All of these attributes, if not None, are instances of pynarcissus's Node class.
"""
for sub in node:
if len(sub) > 0:
linenums = findlines(sub, linenums, capture_all)
for attr in ['thenPart', 'elsePart', 'expression', 'body' ]:
child = getattr(sub, attr, None)
if child:
linenums = findlines(child, linenums, capture_all)
if sub.type in injectionOPS or capture_all:
linenums[sub.lineno].add(sub.type)
As you can see, there’s a linenums variable being passed around like the village bicycle, here is what it looks like.

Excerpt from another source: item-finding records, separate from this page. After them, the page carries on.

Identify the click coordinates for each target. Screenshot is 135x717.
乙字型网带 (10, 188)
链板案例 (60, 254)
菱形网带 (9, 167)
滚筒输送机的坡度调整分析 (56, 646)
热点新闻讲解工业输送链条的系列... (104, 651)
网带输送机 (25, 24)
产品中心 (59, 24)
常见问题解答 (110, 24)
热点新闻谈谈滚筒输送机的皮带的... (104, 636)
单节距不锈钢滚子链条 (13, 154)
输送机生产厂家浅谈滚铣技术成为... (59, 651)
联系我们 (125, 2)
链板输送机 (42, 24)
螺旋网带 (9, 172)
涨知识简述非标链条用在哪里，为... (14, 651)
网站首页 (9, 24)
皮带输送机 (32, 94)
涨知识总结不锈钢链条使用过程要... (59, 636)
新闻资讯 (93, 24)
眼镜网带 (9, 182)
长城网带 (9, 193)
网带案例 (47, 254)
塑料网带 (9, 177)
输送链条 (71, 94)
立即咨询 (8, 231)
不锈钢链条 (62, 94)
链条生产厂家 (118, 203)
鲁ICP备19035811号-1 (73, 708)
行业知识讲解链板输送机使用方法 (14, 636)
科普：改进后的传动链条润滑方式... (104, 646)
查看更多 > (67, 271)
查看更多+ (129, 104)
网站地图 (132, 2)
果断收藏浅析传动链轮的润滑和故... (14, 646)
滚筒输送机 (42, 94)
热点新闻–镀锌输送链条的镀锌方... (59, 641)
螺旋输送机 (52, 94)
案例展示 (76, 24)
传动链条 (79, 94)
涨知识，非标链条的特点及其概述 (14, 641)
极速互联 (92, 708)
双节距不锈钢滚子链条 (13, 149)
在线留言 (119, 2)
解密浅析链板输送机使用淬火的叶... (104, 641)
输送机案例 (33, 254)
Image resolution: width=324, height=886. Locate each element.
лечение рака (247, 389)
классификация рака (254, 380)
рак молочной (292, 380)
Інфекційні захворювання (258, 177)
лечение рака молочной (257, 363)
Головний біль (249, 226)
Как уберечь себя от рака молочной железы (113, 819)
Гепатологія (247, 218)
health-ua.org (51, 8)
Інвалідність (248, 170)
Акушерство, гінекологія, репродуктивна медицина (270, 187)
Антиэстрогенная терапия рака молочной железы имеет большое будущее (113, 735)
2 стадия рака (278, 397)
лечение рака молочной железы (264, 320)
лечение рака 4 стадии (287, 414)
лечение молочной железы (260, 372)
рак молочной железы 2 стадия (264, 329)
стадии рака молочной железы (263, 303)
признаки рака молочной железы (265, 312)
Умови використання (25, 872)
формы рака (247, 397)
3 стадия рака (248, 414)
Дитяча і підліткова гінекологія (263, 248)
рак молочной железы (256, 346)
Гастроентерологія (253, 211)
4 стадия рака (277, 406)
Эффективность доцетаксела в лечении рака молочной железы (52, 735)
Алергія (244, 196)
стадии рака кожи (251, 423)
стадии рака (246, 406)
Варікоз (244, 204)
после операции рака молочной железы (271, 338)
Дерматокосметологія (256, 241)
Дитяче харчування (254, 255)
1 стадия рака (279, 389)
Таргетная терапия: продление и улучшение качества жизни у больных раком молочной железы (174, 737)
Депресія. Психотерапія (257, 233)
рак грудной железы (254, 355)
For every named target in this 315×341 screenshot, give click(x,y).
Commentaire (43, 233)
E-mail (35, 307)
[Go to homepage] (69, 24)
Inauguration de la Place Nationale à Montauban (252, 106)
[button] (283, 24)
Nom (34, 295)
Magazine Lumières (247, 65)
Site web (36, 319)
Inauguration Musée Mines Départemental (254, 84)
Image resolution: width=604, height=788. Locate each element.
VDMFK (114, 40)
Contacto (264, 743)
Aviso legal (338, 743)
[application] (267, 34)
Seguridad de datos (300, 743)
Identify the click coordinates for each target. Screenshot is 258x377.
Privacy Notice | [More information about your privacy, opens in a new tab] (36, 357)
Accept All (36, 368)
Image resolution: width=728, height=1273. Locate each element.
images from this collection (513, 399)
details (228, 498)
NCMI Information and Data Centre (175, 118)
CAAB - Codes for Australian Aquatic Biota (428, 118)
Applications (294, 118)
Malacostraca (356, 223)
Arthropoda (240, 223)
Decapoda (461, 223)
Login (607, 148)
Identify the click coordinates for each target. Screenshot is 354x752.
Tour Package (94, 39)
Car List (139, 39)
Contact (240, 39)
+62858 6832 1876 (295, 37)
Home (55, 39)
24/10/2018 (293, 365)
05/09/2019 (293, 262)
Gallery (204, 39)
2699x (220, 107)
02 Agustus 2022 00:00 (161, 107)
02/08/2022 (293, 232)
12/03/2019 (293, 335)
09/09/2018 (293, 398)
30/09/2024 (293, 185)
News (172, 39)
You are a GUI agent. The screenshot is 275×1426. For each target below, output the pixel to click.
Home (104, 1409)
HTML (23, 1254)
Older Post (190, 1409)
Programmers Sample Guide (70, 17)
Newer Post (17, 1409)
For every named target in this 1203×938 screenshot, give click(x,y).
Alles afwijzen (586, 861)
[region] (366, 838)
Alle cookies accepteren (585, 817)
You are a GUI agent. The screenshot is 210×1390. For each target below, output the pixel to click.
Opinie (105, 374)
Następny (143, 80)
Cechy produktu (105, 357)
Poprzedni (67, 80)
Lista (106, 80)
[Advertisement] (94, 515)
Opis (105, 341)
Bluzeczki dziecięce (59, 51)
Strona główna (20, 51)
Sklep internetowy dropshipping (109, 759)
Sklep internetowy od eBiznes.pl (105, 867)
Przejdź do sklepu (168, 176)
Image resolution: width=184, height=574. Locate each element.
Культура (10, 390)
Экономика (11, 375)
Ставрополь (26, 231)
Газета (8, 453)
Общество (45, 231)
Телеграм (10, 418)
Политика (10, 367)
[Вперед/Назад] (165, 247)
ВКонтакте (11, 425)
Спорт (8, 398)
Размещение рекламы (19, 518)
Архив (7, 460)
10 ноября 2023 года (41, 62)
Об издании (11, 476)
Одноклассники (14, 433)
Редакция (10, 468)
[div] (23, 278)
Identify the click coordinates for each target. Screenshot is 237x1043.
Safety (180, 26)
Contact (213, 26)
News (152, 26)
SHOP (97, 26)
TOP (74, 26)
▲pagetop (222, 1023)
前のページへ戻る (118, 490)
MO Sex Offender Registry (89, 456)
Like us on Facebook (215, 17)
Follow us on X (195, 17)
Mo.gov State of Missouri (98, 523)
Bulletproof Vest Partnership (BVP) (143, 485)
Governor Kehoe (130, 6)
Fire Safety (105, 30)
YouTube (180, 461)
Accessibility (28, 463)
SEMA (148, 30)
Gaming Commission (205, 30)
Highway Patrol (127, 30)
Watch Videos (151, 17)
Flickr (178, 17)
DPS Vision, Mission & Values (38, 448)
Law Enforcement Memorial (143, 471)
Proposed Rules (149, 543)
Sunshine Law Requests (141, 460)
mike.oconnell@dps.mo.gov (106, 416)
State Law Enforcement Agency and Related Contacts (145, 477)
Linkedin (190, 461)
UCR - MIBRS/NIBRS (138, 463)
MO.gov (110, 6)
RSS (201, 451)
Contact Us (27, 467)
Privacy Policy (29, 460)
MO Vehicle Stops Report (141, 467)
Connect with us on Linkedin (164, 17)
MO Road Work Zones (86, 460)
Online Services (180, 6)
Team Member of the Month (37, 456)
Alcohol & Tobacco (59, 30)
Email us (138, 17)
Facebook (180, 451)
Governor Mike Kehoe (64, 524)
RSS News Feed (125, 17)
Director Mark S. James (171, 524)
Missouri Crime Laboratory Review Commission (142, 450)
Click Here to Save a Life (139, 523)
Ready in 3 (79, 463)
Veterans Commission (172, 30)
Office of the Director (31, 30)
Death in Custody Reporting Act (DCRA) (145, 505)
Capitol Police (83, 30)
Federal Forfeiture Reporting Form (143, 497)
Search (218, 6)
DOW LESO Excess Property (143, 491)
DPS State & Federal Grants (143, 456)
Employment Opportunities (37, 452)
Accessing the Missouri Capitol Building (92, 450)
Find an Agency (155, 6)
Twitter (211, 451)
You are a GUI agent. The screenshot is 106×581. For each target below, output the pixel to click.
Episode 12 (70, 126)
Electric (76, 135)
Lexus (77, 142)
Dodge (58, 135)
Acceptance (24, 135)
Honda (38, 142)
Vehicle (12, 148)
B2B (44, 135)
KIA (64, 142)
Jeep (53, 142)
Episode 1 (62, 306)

pprint.pprint(linenums.items())
[(1, set(['SCRIPT'])),
(28,
set(['CALL',
'DOT',
'IDENTIFIER',
'LIST',
'OBJECT_INIT',
'SEMICOLON',
'STRING'])),
(29, set(['IDENTIFIER', 'PROPERTY_INIT', 'STRING'])),
(30, set(['ARRAY_INIT', 'IDENTIFIER', 'PROPERTY_INIT', 'STRING'])),
(31, set(['IDENTIFIER', 'OBJECT_INIT'])),
(32, set(['IDENTIFIER', 'NULL', 'PROPERTY_INIT'])),
(33, set(['PROPERTY_INIT'])),
(34, set(['IDENTIFIER', 'OBJECT_INIT'])),
(35, set(['IDENTIFIER', 'PROPERTY_INIT', 'STRING'])),
(36, set(['FALSE', 'IDENTIFIER', 'PROPERTY_INIT'])),
(37, set(['IDENTIFIER', 'PROPERTY_INIT', 'TRUE'])),
(38, set(['IDENTIFIER', 'PROPERTY_INIT', 'STRING'])),
(39, set(['IDENTIFIER', 'PROPERTY_INIT', 'TRUE'])),
(40, set(['IDENTIFIER', 'PROPERTY_INIT', 'STRING'])),
(41, set(['PROPERTY_INIT'])),
(43, set(['FUNCTION', 'IDENTIFIER', 'SCRIPT'])),
(44, set(['BLOCK', 'IF'])),
(45, set(['CALL', 'DOT', 'IDENTIFIER', 'LIST', 'SEMICOLON', 'STRING'])),
(46, set(['IF'])),
(52, set(['PROPERTY_INIT'])),
(57, set(['FUNCTION', 'IDENTIFIER', 'SCRIPT'])),
(58, set(['IDENTIFIER', 'VAR'])),
(60, set(['IDENTIFIER', 'VAR'])),
(64, set(['CALL', 'DOT', 'IDENTIFIER', 'LIST', 'SEMICOLON', 'THIS'])),
(66,
set(['CALL', 'DOT', 'IDENTIFIER', 'LIST', 'SEMICOLON', 'STRING', 'THIS'])),
(67, set(['RETURN'])),
(68, set(['PROPERTY_INIT'])),
(74, set(['FUNCTION', 'IDENTIFIER', 'SCRIPT'])),
(75, set(['IDENTIFIER', 'VAR'])),
(76, set(['IDENTIFIER', 'VAR'])),
(77, set(['RETURN'])),
(78, set(['PROPERTY_INIT'])),
(83, set(['FUNCTION', 'IDENTIFIER', 'SCRIPT'])),
(84, set(['IDENTIFIER', 'VAR'])),
(85, set(['IDENTIFIER', 'VAR'])),
(86, set(['CALL', 'DOT', 'IDENTIFIER', 'LIST', 'SEMICOLON'])),
(87, set(['PROPERTY_INIT'])),
(92, set(['FUNCTION', 'IDENTIFIER', 'SCRIPT'])),
(93, set(['IDENTIFIER', 'VAR'])),
(94, set(['IDENTIFIER', 'VAR'])),
(95, set(['CALL', 'DOT', 'IDENTIFIER', 'LIST', 'SEMICOLON'])),
(96, set(['PROPERTY_INIT'])),
(101, set(['FUNCTION', 'IDENTIFIER', 'SCRIPT'])),
(102, set(['CALL', 'DOT', 'IDENTIFIER', 'LIST', 'SEMICOLON', 'STRING'])),
(103, set(['PROPERTY_INIT']))]
This is enough information for me to be able to safely determine injection points for an instrumentation line. I am still working through some problems with this whole mess, specifically line 46 looks like:
if(1 == 1){
$_injectionjs['testfile'][45] += 1;
console.log('');
$_injectionjs['testfile'][46] += 1;
}else if(2 == 3){
console.log("boop");
}else{
console.log("bleep");
}
after being instrumented. As you can see, I am skipping over the else if chain… which leads me to believe I am missing YET ANOTHER dynamically assigned Node property.